What you have to do: Return exactly the lines from the one containing "Where should I" through the last line of the records below, both included, and leave out any pictures.

━━━━

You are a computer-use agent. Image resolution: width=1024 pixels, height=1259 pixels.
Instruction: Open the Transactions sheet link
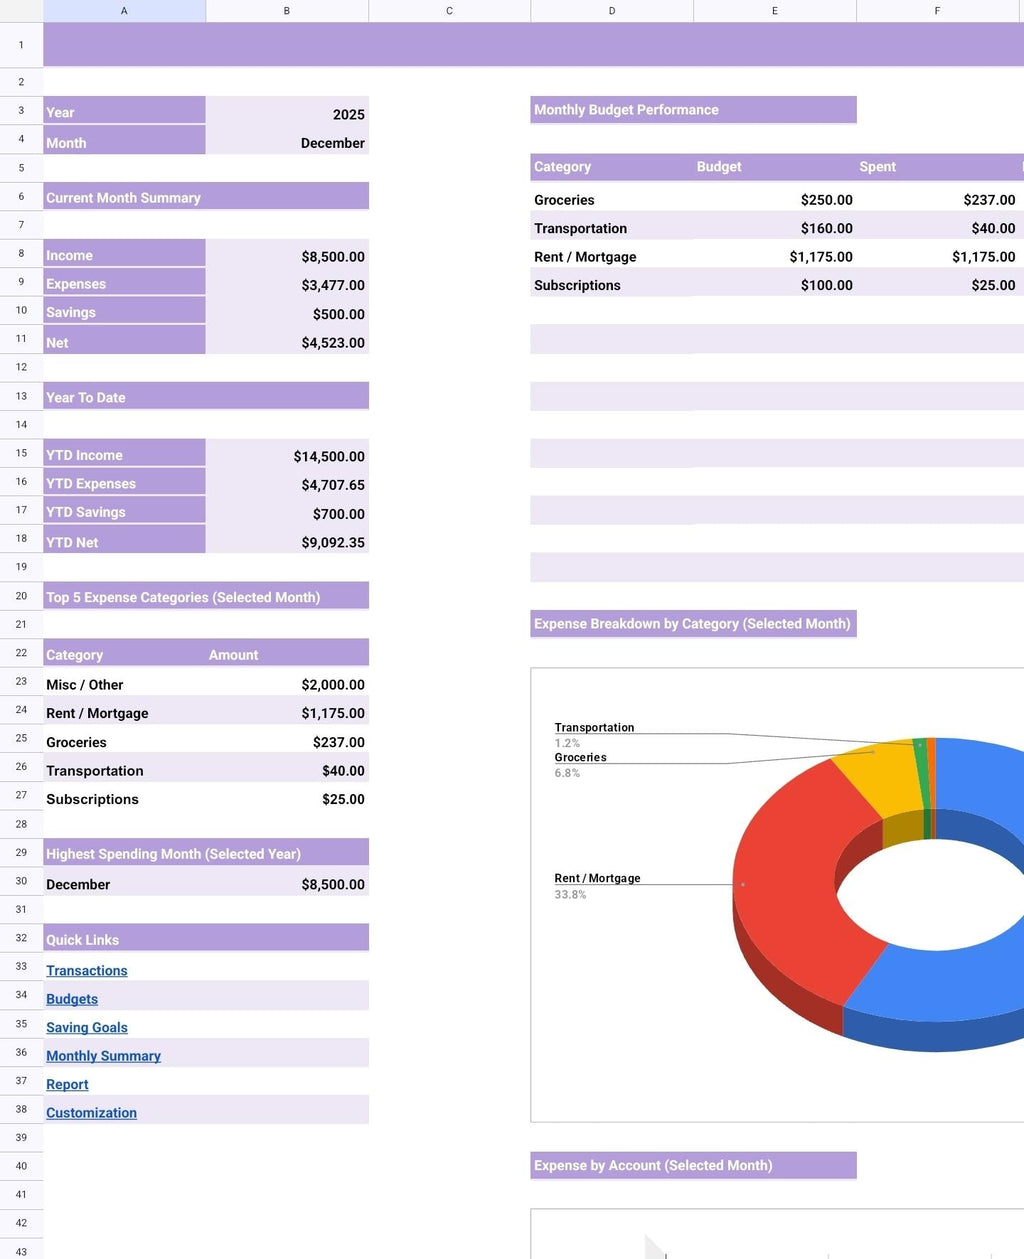click(x=86, y=970)
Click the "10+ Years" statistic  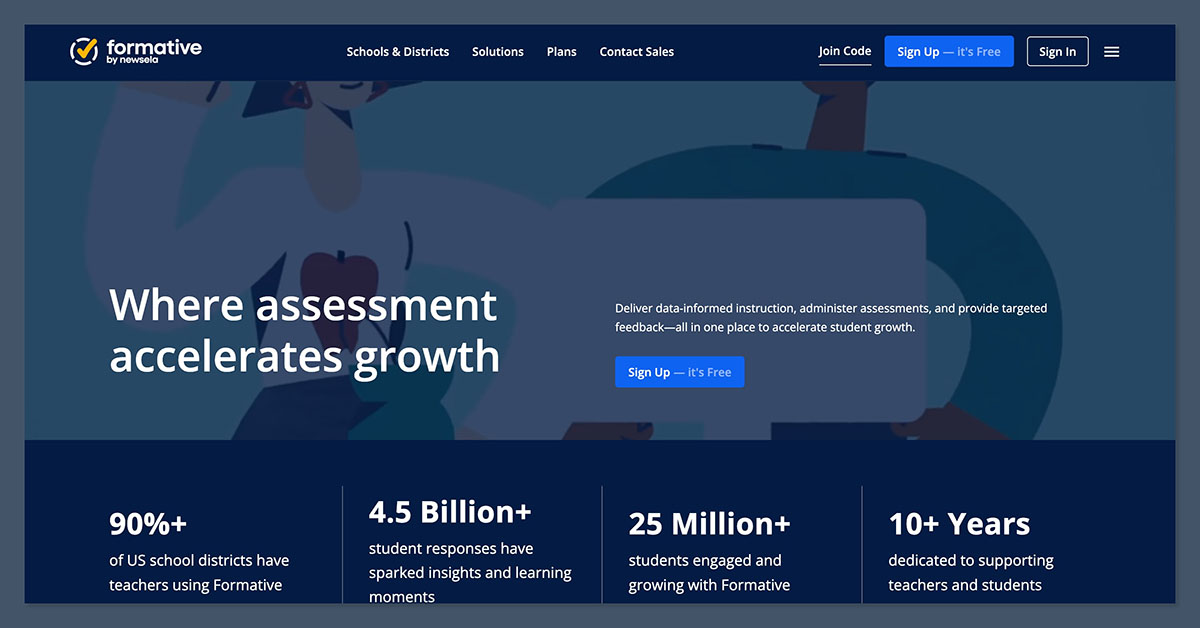(x=959, y=524)
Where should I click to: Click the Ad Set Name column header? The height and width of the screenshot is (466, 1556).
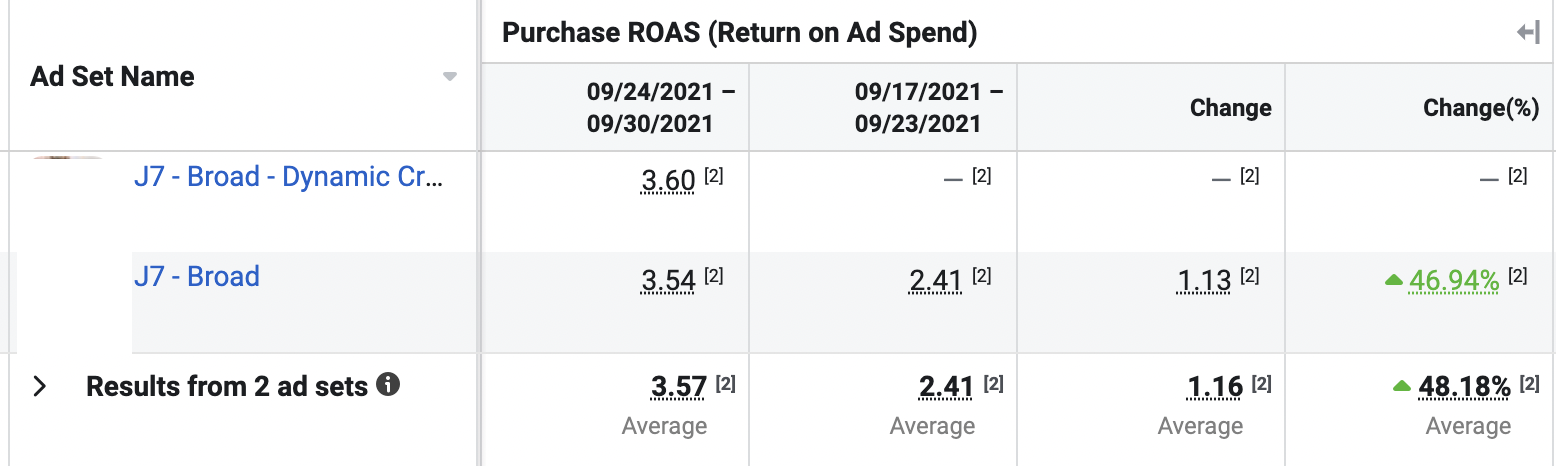113,77

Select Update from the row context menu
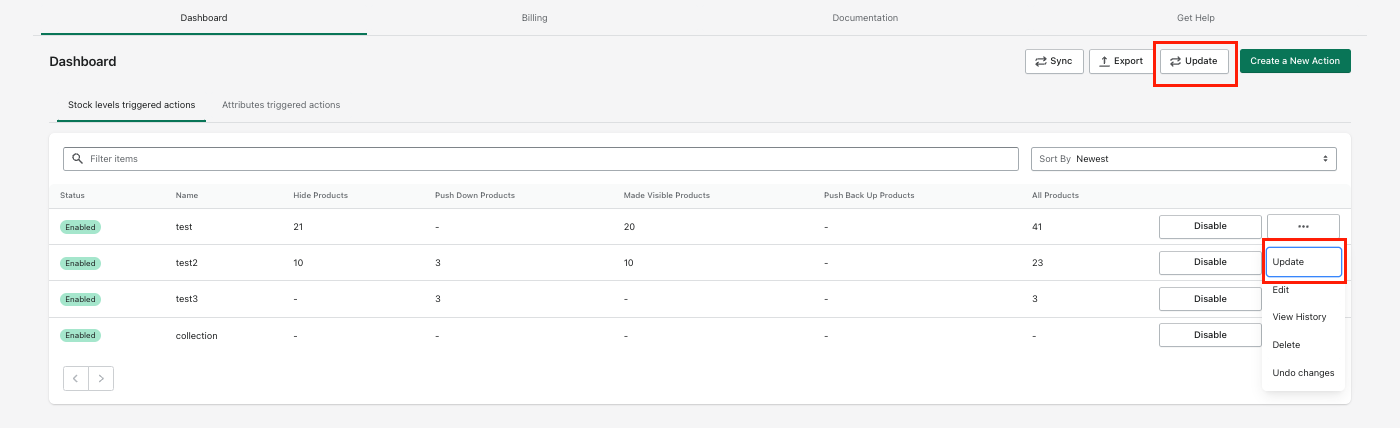pos(1303,262)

━━━━

Result for this exercise:
Where should I click to: Click the Ad Set Name column header? The height and width of the screenshot is (466, 1556).
113,77

Select Update from the row context menu
pos(1303,262)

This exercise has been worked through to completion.